Could anyone explain me how to interpret factors and what kind of regressions I should run?

I have already calculated the factor returns as well as 6 Fama-French portfolio returns, the only problem is I do not know how to properly combine all the information and reach useful results.

Do I run regressions on SMB and HML to find whether those factors explain market movements by looking at R squared and then run regressions on 6 portfolios to see how significant the portfolio returns are?

  • $\begingroup$ If any of the answers were helpful accepting it is appreciated - Thank you $\endgroup$
    – vonjd
    Jan 13, 2017 at 16:59

3 Answers 3


The clearest hands-on explanation I have seen so far is the following:

Bernstein, W.: Rolling Your Own: Three-Factor Analysis

Everything is explained very clearly and step-by-step with Excel.

Concerning your question: The R-squared tells you how much percent are explained by the factors. The intercept is your alpha, the coefficients of the factors tell you in which direction the portfolio is tilted (e.g. HML for a value fund) and the t- and p-values tell you whether the factors are statistically significant.

As @WillGu correctly mentions you should use the data from the FF website.

Hope this helps to get you started.


I believe you have every right to "calculate" the FF factor returns, but you might just use the factors returns on their website. As you mentioned, you can regress on these factors and $R^2$ should tell you how much of the variance in your return series can be explained by FF factors.

I'm not quite sure what goal you are trying to achieve, but one use case would be something like "alpha research". If these factors are represented by available products in the market, you might just subtract their contributions from your returns series and focus on the residuals.

On the other hand, running regression on the 6 portfolios (returns also available on their website among others) shows how much of your return variance can be explained by the 6-portfolio returns.

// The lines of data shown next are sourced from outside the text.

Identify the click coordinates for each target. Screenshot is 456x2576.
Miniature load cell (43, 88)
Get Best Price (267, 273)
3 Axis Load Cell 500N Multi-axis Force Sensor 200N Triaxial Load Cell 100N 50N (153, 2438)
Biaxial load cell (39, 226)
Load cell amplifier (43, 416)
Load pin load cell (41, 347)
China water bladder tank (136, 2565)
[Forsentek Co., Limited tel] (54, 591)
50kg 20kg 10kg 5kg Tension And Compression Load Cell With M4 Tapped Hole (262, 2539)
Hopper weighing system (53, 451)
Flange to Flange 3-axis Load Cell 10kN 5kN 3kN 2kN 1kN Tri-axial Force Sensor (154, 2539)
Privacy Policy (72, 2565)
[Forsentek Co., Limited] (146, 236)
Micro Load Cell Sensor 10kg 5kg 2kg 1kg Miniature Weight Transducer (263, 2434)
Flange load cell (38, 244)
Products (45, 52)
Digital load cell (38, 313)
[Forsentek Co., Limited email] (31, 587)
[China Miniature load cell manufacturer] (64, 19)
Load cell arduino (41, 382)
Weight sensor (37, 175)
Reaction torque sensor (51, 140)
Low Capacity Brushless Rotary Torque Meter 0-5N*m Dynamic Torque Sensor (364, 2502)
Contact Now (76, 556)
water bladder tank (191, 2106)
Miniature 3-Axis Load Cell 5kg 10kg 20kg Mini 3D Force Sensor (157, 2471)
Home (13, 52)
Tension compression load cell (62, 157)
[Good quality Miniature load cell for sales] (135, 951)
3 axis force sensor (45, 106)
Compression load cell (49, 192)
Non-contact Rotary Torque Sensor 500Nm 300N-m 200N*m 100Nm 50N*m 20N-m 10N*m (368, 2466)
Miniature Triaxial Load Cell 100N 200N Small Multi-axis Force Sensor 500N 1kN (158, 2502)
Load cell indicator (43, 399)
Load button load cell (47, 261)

The only usefulness of this kind of analysis IMHO is to see what existing portfolio does your return series mostly look like.


The Fama French SMB and HML portfolios represent the Size premium and the Value premium respectively observed in the equity markets.

Its not clear what your intention is but here's what I would suggest

  1. Take the return series of your portfolio, align it with the factor returns of the SMB and HML portfolios which you can download from Kenneth French's website as pointed by @WillGu

  2. Run a multiple regression of your portfolio returns vs HML and SMB with an intercept.

  3. Observe the coefficients on SMB, HML and also the intercept as well as their t-stats (p-values)

  4. Observe the R-squared

  5. Here is one interpretation

    • If you observe high R-squared and significant coefficients, this would mean a large percentage of your returns are explained by SMB and HML.

    • In addition, if you observe a significant and nonzero intercept - it would mean your portfolio returns are also being explained by factors outside of SMB and HML.